Every record below needs to be set down exactly. Pictures do not belong in the copy.
-- EXCERPTED RECORDS follows --
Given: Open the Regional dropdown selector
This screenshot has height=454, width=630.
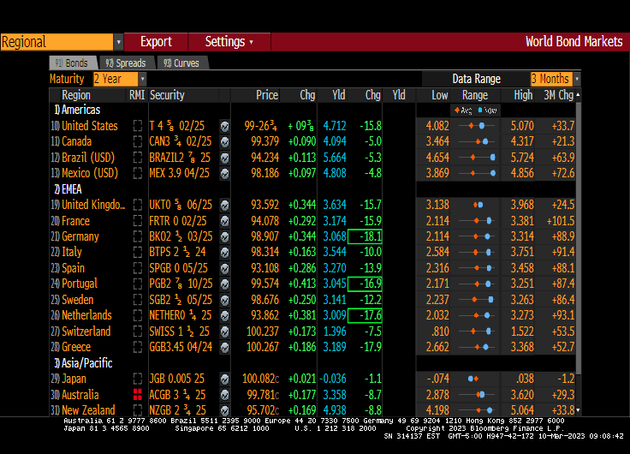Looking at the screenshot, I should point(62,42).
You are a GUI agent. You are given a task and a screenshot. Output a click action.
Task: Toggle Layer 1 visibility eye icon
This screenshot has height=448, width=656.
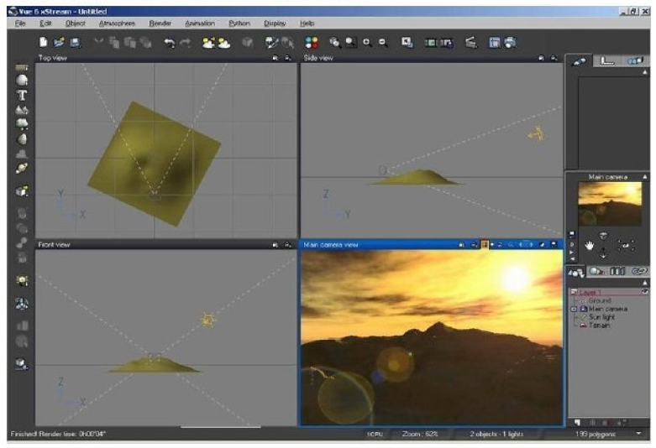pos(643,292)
-- EXCERPTED RECORDS concluded --
WRITTEN SOLUTION ▸
Given: Open the Regional dropdown selector
This screenshot has height=454, width=630.
Looking at the screenshot, I should point(62,42).
You are a GUI agent. You are given a task and a screenshot. Output a click action.
Task: Toggle Layer 1 visibility eye icon
This screenshot has height=448, width=656.
pos(643,292)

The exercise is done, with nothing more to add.